Your objective
Print the data below exactly, but only the lines from the one containing "원격지원 (126, 2387)" down to the one containing "[「개교 80주년 기념", inclusive.

######

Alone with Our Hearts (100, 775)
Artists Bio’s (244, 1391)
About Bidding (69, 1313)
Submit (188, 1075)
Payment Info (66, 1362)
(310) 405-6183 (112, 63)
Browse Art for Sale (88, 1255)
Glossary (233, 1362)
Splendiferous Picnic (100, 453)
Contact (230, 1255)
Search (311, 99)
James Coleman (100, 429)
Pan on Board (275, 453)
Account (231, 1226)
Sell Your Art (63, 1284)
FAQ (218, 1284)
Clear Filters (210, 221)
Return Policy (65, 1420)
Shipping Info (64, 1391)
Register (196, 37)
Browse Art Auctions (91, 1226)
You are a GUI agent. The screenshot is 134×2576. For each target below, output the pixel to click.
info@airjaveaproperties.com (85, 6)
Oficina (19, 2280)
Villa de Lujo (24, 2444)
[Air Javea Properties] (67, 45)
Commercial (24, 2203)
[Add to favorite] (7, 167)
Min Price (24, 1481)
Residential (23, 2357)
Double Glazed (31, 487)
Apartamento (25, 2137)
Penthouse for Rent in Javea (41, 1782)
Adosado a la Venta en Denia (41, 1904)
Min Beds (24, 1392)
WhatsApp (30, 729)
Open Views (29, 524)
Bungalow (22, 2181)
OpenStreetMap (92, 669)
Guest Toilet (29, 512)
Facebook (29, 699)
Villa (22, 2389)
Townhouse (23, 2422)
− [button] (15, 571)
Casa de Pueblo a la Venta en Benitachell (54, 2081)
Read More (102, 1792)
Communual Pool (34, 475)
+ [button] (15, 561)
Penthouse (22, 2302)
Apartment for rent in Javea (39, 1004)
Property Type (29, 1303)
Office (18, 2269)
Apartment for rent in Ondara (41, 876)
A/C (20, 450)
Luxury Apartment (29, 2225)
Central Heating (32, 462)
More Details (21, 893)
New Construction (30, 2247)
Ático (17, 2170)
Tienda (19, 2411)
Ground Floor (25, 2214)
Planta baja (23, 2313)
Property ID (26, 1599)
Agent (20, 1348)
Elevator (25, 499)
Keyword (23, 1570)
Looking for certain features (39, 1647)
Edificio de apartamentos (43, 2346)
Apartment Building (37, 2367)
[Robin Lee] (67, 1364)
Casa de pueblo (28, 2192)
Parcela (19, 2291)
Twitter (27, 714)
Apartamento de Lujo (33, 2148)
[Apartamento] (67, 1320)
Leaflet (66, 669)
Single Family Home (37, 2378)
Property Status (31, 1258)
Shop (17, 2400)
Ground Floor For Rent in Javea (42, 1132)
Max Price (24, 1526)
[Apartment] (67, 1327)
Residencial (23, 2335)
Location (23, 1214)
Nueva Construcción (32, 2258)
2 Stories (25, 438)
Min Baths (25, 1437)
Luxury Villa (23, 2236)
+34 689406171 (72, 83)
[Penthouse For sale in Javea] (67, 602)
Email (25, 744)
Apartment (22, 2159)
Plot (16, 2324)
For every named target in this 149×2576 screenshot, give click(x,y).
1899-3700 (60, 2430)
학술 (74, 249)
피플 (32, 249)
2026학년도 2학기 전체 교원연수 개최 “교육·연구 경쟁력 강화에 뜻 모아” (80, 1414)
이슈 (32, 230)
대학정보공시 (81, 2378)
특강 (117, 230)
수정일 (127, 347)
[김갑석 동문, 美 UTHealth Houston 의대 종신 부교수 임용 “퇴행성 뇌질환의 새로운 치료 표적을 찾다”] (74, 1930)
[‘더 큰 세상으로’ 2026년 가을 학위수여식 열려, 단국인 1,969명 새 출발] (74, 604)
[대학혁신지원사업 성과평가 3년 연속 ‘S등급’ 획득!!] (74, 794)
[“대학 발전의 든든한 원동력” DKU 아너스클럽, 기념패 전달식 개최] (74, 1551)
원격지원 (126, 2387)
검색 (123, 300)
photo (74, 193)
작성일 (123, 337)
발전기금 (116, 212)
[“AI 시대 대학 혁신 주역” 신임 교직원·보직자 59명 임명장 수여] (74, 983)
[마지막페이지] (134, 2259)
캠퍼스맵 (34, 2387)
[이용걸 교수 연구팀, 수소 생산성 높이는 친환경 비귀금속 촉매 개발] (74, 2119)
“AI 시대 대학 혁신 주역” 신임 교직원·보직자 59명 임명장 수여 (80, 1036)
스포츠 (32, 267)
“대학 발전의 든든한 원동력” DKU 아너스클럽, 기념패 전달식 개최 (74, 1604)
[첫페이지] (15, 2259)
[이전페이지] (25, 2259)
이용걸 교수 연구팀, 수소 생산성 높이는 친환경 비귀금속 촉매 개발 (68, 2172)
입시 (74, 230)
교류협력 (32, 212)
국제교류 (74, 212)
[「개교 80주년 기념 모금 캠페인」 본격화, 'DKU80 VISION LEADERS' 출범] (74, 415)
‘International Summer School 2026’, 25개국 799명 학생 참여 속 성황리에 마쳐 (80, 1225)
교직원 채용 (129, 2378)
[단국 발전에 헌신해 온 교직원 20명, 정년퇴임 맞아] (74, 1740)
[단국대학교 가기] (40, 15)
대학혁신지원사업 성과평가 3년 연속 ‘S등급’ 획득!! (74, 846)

######

Exercise result
원격지원 (126, 2387)
검색 (123, 300)
photo (74, 193)
작성일 (123, 337)
발전기금 (116, 212)
[“AI 시대 대학 혁신 주역” 신임 교직원·보직자 59명 임명장 수여] (74, 983)
[마지막페이지] (134, 2259)
캠퍼스맵 (34, 2387)
[이용걸 교수 연구팀, 수소 생산성 높이는 친환경 비귀금속 촉매 개발] (74, 2119)
“AI 시대 대학 혁신 주역” 신임 교직원·보직자 59명 임명장 수여 (80, 1036)
스포츠 (32, 267)
“대학 발전의 든든한 원동력” DKU 아너스클럽, 기념패 전달식 개최 (74, 1604)
[첫페이지] (15, 2259)
[이전페이지] (25, 2259)
이용걸 교수 연구팀, 수소 생산성 높이는 친환경 비귀금속 촉매 개발 (68, 2172)
입시 (74, 230)
교류협력 (32, 212)
국제교류 (74, 212)
[「개교 80주년 기념 모금 캠페인」 본격화, 'DKU80 VISION LEADERS' 출범] (74, 415)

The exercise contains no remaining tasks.